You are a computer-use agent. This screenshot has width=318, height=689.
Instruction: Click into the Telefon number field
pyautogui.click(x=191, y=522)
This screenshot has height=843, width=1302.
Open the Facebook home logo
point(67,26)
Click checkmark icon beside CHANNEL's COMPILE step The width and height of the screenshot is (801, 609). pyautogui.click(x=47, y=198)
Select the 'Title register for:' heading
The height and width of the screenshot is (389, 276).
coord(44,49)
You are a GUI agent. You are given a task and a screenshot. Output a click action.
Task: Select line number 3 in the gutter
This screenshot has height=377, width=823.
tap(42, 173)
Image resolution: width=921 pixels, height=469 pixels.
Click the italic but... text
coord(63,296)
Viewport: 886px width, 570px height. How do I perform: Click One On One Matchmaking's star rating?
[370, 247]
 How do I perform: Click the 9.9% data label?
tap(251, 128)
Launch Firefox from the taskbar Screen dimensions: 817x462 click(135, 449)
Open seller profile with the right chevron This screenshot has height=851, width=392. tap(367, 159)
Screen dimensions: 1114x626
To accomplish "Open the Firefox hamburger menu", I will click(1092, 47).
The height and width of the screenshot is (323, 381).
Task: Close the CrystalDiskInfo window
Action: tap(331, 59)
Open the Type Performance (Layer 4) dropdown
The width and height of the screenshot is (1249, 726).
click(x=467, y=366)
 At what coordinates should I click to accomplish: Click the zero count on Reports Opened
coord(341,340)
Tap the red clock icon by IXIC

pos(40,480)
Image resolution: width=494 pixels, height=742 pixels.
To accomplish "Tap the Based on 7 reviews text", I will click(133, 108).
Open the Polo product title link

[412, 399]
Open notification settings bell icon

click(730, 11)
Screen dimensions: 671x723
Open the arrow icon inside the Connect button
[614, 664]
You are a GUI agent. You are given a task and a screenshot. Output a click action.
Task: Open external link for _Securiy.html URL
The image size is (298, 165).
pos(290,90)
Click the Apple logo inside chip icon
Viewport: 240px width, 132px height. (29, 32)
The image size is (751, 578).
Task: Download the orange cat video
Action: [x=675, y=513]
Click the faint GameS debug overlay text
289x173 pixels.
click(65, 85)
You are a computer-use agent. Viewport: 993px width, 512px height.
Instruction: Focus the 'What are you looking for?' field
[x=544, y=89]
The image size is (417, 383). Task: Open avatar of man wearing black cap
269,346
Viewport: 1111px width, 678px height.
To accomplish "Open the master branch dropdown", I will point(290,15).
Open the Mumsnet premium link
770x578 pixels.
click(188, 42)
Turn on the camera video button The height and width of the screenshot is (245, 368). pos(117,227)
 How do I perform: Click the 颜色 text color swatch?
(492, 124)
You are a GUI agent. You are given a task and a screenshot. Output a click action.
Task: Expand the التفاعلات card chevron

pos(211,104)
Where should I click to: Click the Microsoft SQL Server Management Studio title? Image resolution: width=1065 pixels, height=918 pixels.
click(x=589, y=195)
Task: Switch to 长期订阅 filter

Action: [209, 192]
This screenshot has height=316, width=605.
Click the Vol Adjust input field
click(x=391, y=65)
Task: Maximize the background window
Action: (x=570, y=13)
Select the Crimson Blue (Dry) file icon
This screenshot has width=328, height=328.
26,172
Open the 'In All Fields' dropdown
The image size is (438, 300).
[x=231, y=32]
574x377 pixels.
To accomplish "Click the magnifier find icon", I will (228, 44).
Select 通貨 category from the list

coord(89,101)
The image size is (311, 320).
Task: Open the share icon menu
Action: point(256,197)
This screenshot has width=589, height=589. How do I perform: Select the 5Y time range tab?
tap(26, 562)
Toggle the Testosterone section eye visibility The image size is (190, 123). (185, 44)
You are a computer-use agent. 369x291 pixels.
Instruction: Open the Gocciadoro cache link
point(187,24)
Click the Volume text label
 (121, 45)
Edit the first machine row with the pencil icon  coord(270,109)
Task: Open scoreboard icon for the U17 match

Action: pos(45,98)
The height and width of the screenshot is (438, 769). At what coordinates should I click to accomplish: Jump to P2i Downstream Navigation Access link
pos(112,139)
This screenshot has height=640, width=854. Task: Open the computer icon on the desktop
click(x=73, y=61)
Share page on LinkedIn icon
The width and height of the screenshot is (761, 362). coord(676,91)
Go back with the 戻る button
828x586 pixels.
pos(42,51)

━━━━━━━━━━━━━━━━━━━━

Begin with the line that holds "The height and width of the screenshot is (438, 769)." and write out each line from there to the end of the material, exactly as it stands. Include nothing else.

The height and width of the screenshot is (438, 769). At what coordinates should I click to accomplish: Jump to P2i Downstream Navigation Access link
pos(112,139)
This screenshot has height=640, width=854. Task: Open the computer icon on the desktop
click(x=73, y=61)
Share page on LinkedIn icon
The width and height of the screenshot is (761, 362). coord(676,91)
Go back with the 戻る button
828x586 pixels.
pos(42,51)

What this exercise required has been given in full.